Locator character
Until now, the examples you see are only looking for chapter headings that appear anywhere. Any occurrence of a string ' Chapter ' followed by a space and a number may be a true chapter title, or it may be a cross-reference to other chapters. Because true chapter headings always appear at the beginning of a line, you need to design a method to find only the headings instead of looking for cross-references.
This feature is provided by the locator character. A locator can fix a regular expression at the beginning or end of a line. You can also create regular expressions that appear only within a word or only at the beginning or end of a word. The following table contains a list of regular expressions and their meanings:
character |
Description |
^ |
Matches the start position of the input string. If the Multiline property of the RegExp object is set, ^ also matches the position after ' \ n ' or ' \ R '. |
$ |
Matches the end position of the input string. If the Multiline property of the RegExp object is set, the $ also matches the position before ' \ n ' or ' \ R '. |
\b |
Matches a word boundary, which is the position between the word and the space. |
\b |
Matches a non-word boundary. |
Qualifiers cannot be used on the locator. An expression such as ' ^* ' is not allowed because there are no consecutive positions in front of or behind a newline character or word boundary.
To match the start of a line of text, use the ' ^ ' character at the beginning of the regular expression. Do not confuse the syntax of ' ^ ' with the syntax in the bracket expression. Their syntax is fundamentally different.
To match the text at the end of a line of text, use the ' $ ' character at the end of the regular expression.
To use a locator when finding chapter headings, the following Visual Basic scripting Edition Regular Expressions match the chapter headings at the beginning of a line with up to two digits:
/^Chapter [1-9][0-9]{0,1}/
The regular expressions for the same functionality in VBScript are as follows:
"^Chapter [1-9][0-9]{0,1}"
A true chapter title not only appears at the beginning of a line, but only in this line, so it must also be at the end of a line. The following expression ensures that the specified match matches only the chapter and does not match the cross-reference. It is accomplished by creating a regular expression that matches the start and end positions of only one line of text.

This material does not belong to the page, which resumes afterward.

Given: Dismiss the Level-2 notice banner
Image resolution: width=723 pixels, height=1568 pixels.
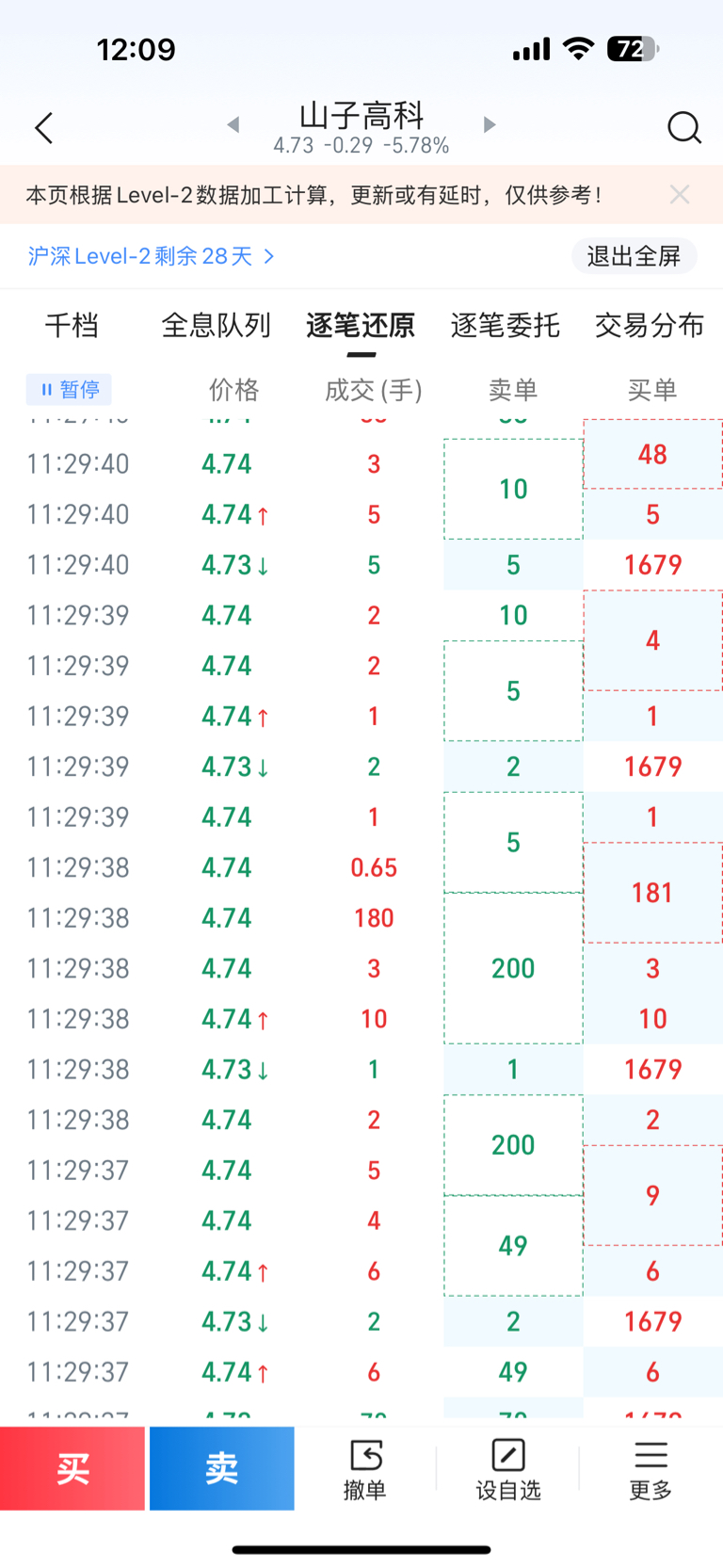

/^Chapter [1-9][0-9]{0,1}$/
For VBScript use:
"^Chapter [1-9][0-9]{0,1}$"
Matching word boundaries is a little different, but it adds a very important function to regular expressions. A word boundary is the position between a word and a space. A non word boundary is any other location. The following Visual Basic scripting Edition expression will match the first three characters of the word ' Chapter ' because they appear after the word boundary:
/\bCha/
For VBScript:
"\bCha"
The position of the ' \b ' operator here is critical. If it is at the beginning of the string to match, the match is found at the beginning of the word, or if it is at the end of the modified string, the match is found at the end of the word. For example, the following expression will match the ' ter ' in the word ' Chapter ' because it appears before the word boundary:
/ter\b/
And
"ter\b"
The following expression will match ' apt ' because it is located in the middle of ' Chapter ' but will not match ' apt ' in ' aptitude ':
/\Bapt/
And
"\Bapt"
This is because in the word ' Chapter ', ' apt ' appears in a non word boundary position and in the word ' aptitude ' at the word boundary. The position of a non-word boundary operator is not important because the match is independent of the beginning or end of a word.